## Written tasks
(1) How long does the blog post about returning from India say the trip lasted?
(2) Extend the blog post about returning from India, picking up right after its final line, "But first this."

## Given passage

[Start]

Sunday, November 25, 2012

The After






This needs to be the first thing I write.
Before I get sucked back into the vortex of the white middle class life I live.  The life where I am gifted with health and wealth and happiness and my babies have full bellies, and squishy pillows and too many toys and don't have to go out at night asking strangers for money with skin black from filth and matted hair covering wildlife festering underneath.  The life where I write about being healthy and happy.  And inane slices of my inane life.

We've just got back from 16 incredible days of India and yes, there will be funny yarns to come.  But first this.

[End]

## Data shown

[Start]

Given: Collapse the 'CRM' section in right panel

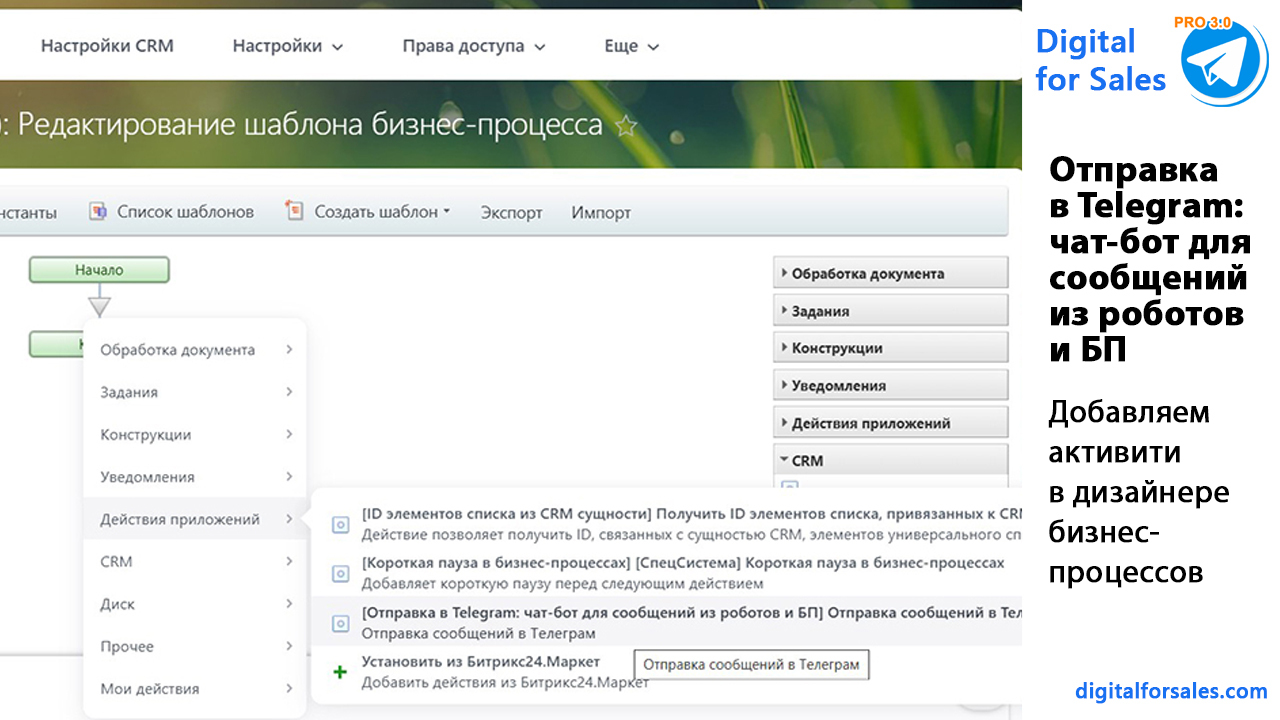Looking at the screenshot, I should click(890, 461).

[End]

## Written answers
(1) 16 days.

(2)
I know many of you read the fabulous Eden from Edenland and know she has just travelled to India with World Vision.  Her powerful descriptions of her experiences in Very Non-Touristy India are more confronting than ours as we wandered through Touristy India.  But the assault on the senses and the heart were shared.  You see India is everything we expected it to be.  It's filthy, but somehow the filth filtered out after a while and it became normal to seeing two crows pecking at a dead rat near where you're standing attempting to cross the roads.  It became normal to walk across a pile of rubbish rather than walk around it, as there is rubbish there too. It became normal to look fierce and angry, avoiding all eye contact so you wouldn't have to respond to the touts and the beggars.  Once The Husband rudely ignored a man's handshake at a restaurant as he thought was a tout trying to get something off us.  It was just a man celebrating Diwali with his family.  My husband went back, apologised, shook his hand, and chatted with the family.  Our default to rudeness shocked us.  We're nice people.  It became normal to walk single file not straying from a straight line as only cm's away was a car tyre, motorbike, rickshaw, cow or tout.  Hold your line.  It amazes me we came home with no injuries.  Someone had our back while we were there because noone can be that lucky.  It became normal to look into a tired room with dampish sheets and nod our heads saying "that will be fine".  The old plastic buckets and jugs for cleaning your bum even became normal (even if unused).

And sadly, the beggars and the poverty became normal.  But I've got to give this some perspective.  This is their normal.  They know no other life.  For many, this is the life they are born into and they will die in.  Their terms of reference to life is this.  Rightly or wrongly.  And we can't change this.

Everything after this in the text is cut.